Norrington narrowed his eye at Davy Jones and gave him a glare that would have made a midshipman shit himself. Jones was only amused.

"Ye must be burning up terribly in this sun, Admiral. Too bad we of the _Dutchman_ not being mortal men carry no fresh water aboard. I could offer ye a tin of sea water. Yer death would be slow and painful and ye would lose yer mind long before the end. Would ye like that, Admiral?"

James flared his nostrils and if he lacked the class and had the saliva left he would have spit at Jones.

"I have heard a rumor that the bonny Miss Elizabeth travels with the Pirate King. I have no doubt that Beckett will ask for her as a condition of the parlay and I have no doubt that the Pirate King, not being a stupid man, will gladly part with her. I dinna doubt that one day she may even begin to enjoy the attentions of Lord Beckett and I dinna doubt that one day he may actually make her Lady Beckett. Why, she may even come to _love_ him! What do ye think of that, Admiral?"

Davy Jones missed James Norrington's look of inarticulate rage as he thunked away laughing.
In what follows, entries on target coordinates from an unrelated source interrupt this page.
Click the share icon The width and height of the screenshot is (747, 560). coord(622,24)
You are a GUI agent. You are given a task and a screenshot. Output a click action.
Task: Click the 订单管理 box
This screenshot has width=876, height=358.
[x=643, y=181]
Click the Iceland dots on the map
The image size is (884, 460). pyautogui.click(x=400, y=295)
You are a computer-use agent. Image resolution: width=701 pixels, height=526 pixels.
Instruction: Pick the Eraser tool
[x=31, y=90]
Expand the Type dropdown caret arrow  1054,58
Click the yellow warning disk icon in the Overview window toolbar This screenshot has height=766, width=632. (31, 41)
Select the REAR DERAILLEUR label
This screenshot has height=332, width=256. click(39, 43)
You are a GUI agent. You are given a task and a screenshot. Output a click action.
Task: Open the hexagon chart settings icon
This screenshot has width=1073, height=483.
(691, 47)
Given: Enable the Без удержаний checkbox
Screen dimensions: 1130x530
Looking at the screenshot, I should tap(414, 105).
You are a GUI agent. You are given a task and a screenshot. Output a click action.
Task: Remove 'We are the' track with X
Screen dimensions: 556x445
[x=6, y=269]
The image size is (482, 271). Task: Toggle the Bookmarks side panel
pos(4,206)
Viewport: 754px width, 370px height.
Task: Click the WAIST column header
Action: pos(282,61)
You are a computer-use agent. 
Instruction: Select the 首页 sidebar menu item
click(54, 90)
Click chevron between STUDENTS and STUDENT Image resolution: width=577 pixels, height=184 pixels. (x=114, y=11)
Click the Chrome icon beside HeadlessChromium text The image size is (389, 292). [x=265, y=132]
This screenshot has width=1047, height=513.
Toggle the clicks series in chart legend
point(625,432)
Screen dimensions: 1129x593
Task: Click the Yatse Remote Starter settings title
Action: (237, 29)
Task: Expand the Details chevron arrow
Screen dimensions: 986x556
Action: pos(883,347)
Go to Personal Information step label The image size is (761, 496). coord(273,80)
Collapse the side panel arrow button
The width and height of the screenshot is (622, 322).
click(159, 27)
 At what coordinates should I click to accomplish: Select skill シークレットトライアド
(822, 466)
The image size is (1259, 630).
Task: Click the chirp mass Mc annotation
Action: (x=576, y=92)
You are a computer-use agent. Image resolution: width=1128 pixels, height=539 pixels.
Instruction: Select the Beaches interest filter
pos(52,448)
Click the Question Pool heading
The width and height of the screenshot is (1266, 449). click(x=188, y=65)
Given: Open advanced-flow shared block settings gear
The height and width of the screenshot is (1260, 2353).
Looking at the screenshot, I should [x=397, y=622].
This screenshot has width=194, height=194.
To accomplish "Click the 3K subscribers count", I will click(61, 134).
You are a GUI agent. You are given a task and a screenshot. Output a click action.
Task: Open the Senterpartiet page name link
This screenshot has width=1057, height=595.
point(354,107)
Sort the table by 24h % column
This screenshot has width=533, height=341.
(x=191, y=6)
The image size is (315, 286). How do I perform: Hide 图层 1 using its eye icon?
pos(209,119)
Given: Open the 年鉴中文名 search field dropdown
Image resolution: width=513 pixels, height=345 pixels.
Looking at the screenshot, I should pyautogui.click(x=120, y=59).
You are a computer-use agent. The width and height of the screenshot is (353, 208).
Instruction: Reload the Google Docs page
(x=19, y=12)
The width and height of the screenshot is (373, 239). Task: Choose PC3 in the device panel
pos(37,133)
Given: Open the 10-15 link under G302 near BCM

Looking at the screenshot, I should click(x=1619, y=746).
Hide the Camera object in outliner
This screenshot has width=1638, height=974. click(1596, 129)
The gull cried and shifted uneasily on his thigh as it felt the impotent rage vibrate in his veins. The little white crab darted in and out of James' sightless eye, clicking its pincers in a quicker tempo; a drumbeat that rallied the Admiral's failing body.


	3. Chapter 3

Title: The Tree of Woe

The world was rendered in a blue-grey haze of sound and fury and though James Norrington still lived, bound to the mast at the very citadel of violence, the only thought that came to mind was that if this was indeed Hell, it was quite impressive though Dante had rendered it incorrectly. _Fucking Italian._

The Admiral smiled, it was quite a blessing to be tied to the mast, else he would have been washed off the deck and swept into the gurgling, gaping maw of Hell. The gull seemed to be taking things rather calmly as it nestled into the crook of Norrington's calf and thigh. James wondered if it would have flown away with the flock if he had not broken its wing…instead the bird serenely preened.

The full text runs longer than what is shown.